» TASK ITEM
Here are the records. Write out exactly the lines between the one holding "Instruction: Click the info" and the one holding "The image size is (716, 755).", inclusive.

── RECORDS PROVIDED ──

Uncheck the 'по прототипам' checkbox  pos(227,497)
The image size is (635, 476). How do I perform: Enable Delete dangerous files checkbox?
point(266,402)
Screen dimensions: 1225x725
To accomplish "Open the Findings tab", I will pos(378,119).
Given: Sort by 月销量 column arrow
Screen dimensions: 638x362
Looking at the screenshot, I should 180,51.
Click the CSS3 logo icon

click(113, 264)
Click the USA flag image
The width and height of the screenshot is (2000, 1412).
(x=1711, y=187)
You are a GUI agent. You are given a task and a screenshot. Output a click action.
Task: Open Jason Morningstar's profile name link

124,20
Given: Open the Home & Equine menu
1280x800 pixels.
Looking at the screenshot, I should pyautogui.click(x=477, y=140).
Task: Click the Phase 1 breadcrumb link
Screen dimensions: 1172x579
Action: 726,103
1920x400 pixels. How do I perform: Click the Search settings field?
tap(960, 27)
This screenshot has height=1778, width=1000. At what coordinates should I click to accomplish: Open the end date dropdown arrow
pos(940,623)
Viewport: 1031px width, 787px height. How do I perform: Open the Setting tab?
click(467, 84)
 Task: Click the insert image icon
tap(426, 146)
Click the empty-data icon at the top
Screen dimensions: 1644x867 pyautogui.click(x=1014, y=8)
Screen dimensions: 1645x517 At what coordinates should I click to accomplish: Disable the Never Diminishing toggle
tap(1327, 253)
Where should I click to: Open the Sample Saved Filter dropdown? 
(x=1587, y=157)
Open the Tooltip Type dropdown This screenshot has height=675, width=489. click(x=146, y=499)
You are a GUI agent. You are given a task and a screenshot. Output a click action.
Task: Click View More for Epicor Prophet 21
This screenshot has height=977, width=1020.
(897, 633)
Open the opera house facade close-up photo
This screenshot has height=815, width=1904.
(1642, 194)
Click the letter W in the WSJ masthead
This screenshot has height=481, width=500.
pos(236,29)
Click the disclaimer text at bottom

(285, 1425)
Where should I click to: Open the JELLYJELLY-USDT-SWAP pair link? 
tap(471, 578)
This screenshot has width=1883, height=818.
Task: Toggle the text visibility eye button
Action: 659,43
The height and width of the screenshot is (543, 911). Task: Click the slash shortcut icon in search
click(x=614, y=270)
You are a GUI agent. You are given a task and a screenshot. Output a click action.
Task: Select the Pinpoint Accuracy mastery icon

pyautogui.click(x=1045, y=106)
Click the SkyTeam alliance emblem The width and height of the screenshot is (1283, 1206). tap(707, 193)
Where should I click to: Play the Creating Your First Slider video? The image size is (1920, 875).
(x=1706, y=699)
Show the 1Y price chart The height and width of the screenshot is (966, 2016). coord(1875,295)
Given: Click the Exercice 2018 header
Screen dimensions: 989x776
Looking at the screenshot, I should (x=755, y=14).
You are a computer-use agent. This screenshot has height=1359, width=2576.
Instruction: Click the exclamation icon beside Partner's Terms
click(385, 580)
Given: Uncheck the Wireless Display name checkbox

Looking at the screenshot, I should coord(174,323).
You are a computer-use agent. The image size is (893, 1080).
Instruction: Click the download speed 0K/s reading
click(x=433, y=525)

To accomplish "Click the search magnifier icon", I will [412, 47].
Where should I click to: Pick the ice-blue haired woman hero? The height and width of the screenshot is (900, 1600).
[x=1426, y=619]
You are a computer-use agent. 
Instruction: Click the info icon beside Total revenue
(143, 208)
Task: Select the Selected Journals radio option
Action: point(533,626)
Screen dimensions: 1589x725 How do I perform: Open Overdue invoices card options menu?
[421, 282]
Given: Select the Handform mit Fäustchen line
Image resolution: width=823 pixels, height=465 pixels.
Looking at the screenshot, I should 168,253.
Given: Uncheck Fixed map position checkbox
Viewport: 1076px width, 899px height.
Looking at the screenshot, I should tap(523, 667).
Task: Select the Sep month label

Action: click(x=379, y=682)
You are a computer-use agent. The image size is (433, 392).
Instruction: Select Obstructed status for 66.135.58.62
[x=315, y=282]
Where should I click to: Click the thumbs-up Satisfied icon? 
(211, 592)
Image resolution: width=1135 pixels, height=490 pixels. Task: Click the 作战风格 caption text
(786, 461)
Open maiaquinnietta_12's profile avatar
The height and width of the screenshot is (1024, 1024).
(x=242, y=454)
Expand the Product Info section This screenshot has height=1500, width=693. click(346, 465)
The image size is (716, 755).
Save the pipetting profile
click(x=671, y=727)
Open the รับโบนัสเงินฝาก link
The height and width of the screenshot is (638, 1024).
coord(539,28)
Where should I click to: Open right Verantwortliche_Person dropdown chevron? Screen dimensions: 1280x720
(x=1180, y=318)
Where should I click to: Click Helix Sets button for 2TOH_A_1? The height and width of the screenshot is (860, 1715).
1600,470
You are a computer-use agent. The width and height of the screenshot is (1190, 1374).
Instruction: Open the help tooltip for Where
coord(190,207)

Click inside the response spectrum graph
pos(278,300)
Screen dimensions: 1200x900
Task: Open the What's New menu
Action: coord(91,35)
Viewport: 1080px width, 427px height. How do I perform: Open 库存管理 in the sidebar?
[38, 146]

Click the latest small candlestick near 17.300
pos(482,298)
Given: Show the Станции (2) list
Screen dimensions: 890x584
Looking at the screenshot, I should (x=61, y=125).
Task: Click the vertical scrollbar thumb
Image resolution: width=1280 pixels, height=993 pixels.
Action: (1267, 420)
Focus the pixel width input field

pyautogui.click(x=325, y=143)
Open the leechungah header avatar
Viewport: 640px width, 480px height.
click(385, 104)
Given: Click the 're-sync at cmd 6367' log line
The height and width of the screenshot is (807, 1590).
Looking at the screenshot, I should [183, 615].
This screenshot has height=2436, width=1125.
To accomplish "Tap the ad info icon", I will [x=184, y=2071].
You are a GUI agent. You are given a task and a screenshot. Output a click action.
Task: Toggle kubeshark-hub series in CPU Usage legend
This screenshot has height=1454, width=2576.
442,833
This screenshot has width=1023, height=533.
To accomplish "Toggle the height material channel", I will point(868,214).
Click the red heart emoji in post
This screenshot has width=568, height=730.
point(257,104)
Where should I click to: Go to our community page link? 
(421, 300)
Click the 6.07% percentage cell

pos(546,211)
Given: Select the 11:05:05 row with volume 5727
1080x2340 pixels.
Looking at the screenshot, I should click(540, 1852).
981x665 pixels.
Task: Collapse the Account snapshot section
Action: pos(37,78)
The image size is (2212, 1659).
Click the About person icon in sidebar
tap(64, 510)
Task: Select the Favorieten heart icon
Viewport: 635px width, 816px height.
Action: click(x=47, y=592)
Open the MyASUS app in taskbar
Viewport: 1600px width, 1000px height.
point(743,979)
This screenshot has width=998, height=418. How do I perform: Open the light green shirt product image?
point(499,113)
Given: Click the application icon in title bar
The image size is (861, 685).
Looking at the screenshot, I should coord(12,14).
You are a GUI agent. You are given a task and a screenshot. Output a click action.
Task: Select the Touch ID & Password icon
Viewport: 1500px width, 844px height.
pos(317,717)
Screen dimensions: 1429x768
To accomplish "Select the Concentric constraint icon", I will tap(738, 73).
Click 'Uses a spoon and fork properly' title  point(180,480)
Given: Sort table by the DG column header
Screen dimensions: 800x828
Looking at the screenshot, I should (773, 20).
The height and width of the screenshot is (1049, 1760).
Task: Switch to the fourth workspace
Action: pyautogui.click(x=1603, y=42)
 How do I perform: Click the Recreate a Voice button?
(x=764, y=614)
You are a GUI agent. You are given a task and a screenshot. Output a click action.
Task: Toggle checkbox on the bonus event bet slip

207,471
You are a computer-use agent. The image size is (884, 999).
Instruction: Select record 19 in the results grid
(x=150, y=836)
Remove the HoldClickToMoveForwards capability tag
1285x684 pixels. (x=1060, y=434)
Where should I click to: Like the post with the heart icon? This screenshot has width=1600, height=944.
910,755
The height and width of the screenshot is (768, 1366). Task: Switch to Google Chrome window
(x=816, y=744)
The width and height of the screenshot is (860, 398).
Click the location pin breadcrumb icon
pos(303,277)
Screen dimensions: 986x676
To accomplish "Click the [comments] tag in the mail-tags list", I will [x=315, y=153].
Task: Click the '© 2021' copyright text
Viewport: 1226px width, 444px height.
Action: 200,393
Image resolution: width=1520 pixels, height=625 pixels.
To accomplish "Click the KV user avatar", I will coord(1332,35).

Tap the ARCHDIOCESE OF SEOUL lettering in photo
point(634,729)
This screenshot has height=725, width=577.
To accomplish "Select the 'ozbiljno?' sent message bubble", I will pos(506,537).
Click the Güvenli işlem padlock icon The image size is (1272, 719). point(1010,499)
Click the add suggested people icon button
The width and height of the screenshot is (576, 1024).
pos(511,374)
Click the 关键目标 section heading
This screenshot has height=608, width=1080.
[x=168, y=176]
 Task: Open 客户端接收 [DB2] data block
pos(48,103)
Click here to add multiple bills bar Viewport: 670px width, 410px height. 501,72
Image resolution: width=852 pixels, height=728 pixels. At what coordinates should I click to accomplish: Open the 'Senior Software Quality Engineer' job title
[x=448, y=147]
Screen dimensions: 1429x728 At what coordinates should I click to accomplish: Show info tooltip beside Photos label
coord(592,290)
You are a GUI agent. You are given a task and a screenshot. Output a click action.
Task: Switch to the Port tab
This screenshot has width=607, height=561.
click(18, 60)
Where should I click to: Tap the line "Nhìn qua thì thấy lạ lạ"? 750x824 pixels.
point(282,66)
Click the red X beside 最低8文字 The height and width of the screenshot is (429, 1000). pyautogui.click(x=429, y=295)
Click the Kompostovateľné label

───

» WORKED SOLUTION
Instruction: Click the info icon beside Total revenue
(143, 208)
Task: Select the Selected Journals radio option
Action: point(533,626)
Screen dimensions: 1589x725 How do I perform: Open Overdue invoices card options menu?
[421, 282]
Given: Select the Handform mit Fäustchen line
Image resolution: width=823 pixels, height=465 pixels.
Looking at the screenshot, I should 168,253.
Given: Uncheck Fixed map position checkbox
Viewport: 1076px width, 899px height.
Looking at the screenshot, I should tap(523, 667).
Task: Select the Sep month label

Action: click(x=379, y=682)
You are a computer-use agent. The image size is (433, 392).
Instruction: Select Obstructed status for 66.135.58.62
[x=315, y=282]
Where should I click to: Click the thumbs-up Satisfied icon? 
(211, 592)
Image resolution: width=1135 pixels, height=490 pixels. Task: Click the 作战风格 caption text
(786, 461)
Open maiaquinnietta_12's profile avatar
The height and width of the screenshot is (1024, 1024).
(x=242, y=454)
Expand the Product Info section This screenshot has height=1500, width=693. click(346, 465)
The image size is (716, 755).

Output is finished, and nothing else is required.